(Records to use)

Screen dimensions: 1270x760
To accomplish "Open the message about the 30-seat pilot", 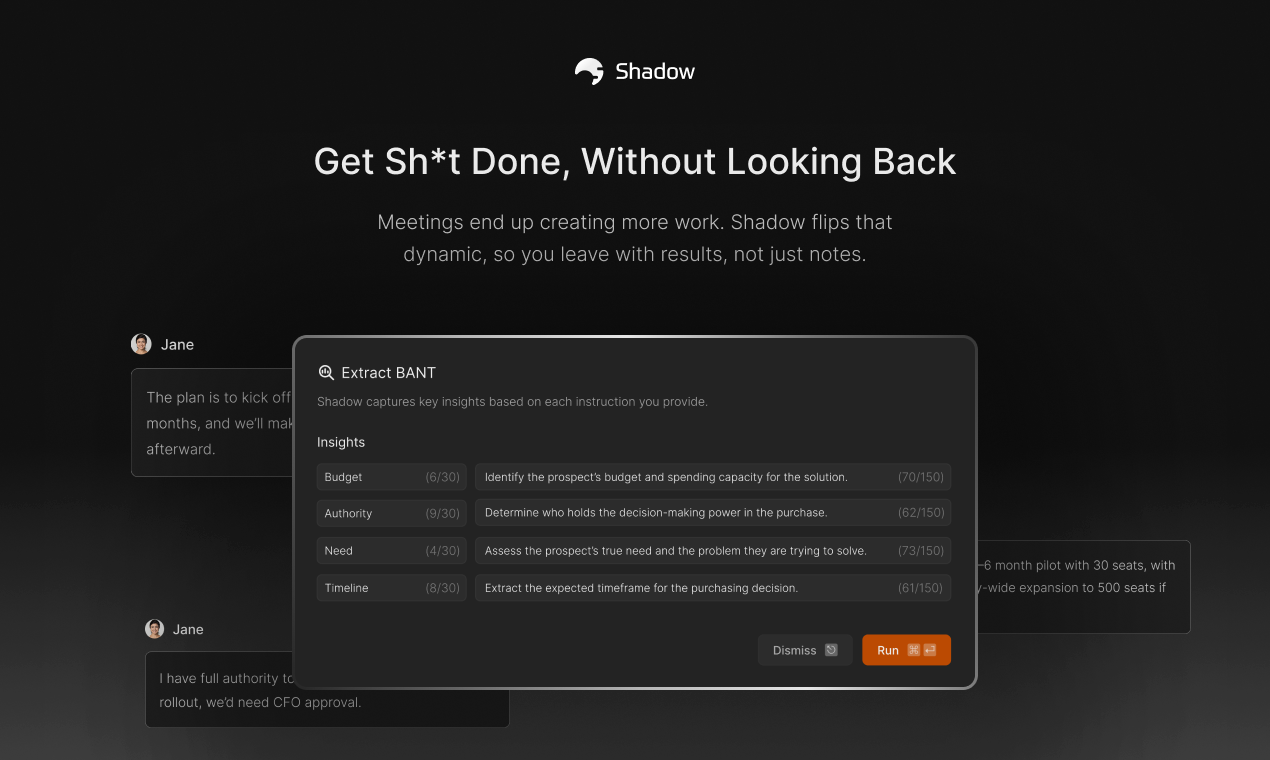I will point(1083,587).
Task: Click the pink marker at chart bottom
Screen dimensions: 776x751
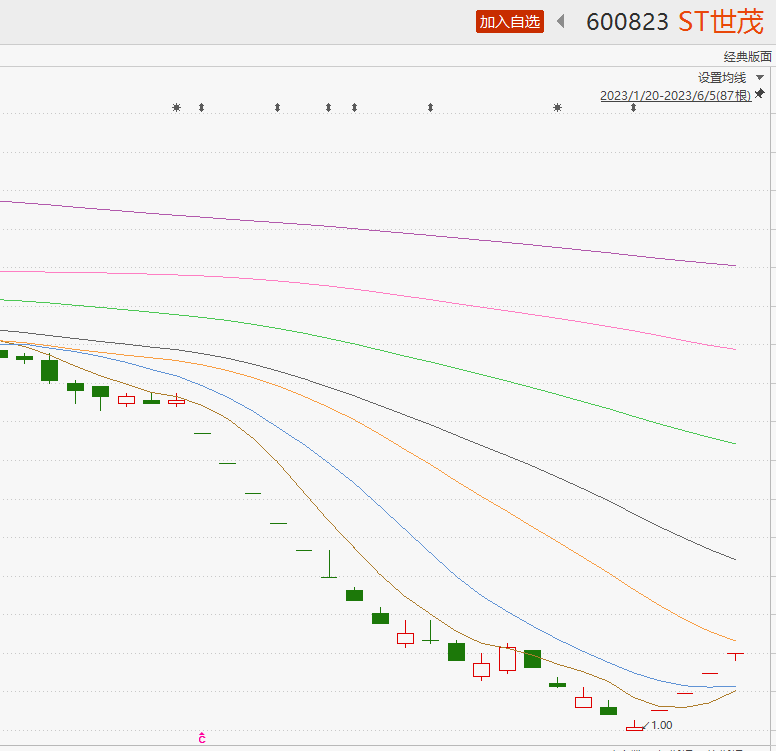Action: pyautogui.click(x=202, y=738)
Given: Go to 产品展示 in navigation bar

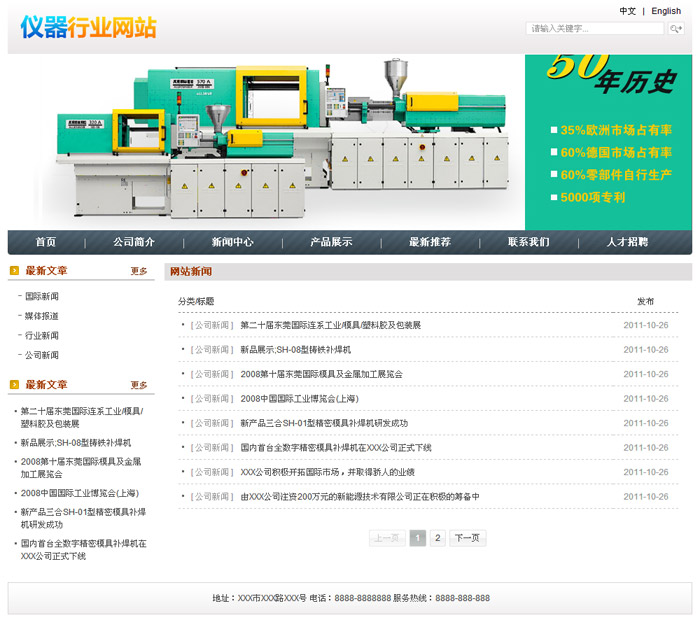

(End Records to use)

• _Task brief_
With the pictures omitted, copy exactly the lines from the line that contains "Task: Click the pink marker at chart bottom" through the end of the material.

• _Solved problem_
Task: Click the pink marker at chart bottom
Screen dimensions: 776x751
Action: pyautogui.click(x=202, y=738)
Given: Go to 产品展示 in navigation bar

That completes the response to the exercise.